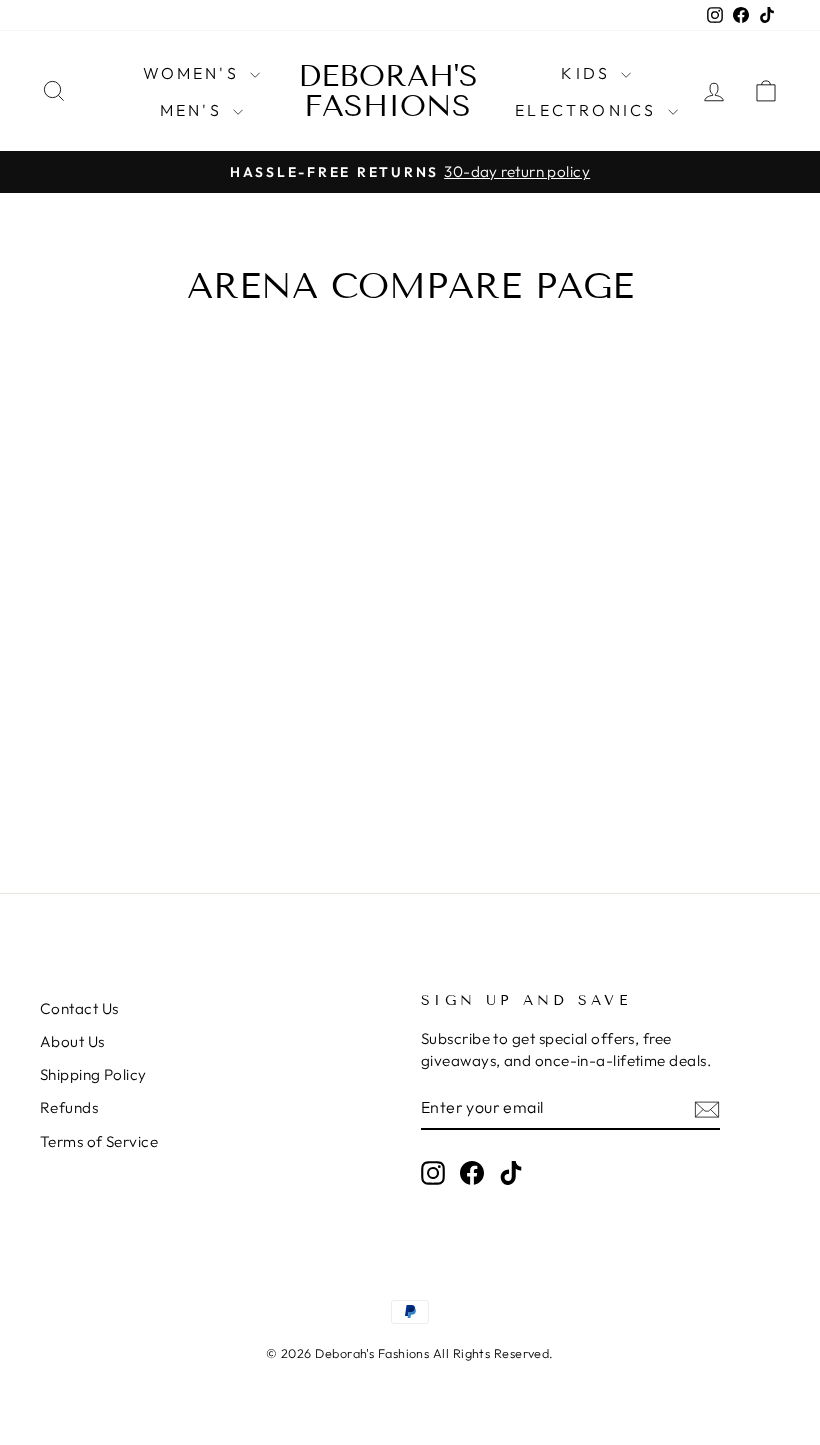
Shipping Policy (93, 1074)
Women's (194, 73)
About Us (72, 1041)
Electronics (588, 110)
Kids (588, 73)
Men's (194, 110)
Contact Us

◆ The task: Verbatim reproduction is required for the line holding "Women's (194, 73)" and for every line after it in the records, with no other line included.

◆ Exercise result:
Women's (194, 73)
About Us (72, 1041)
Electronics (588, 110)
Kids (588, 73)
Men's (194, 110)
Contact Us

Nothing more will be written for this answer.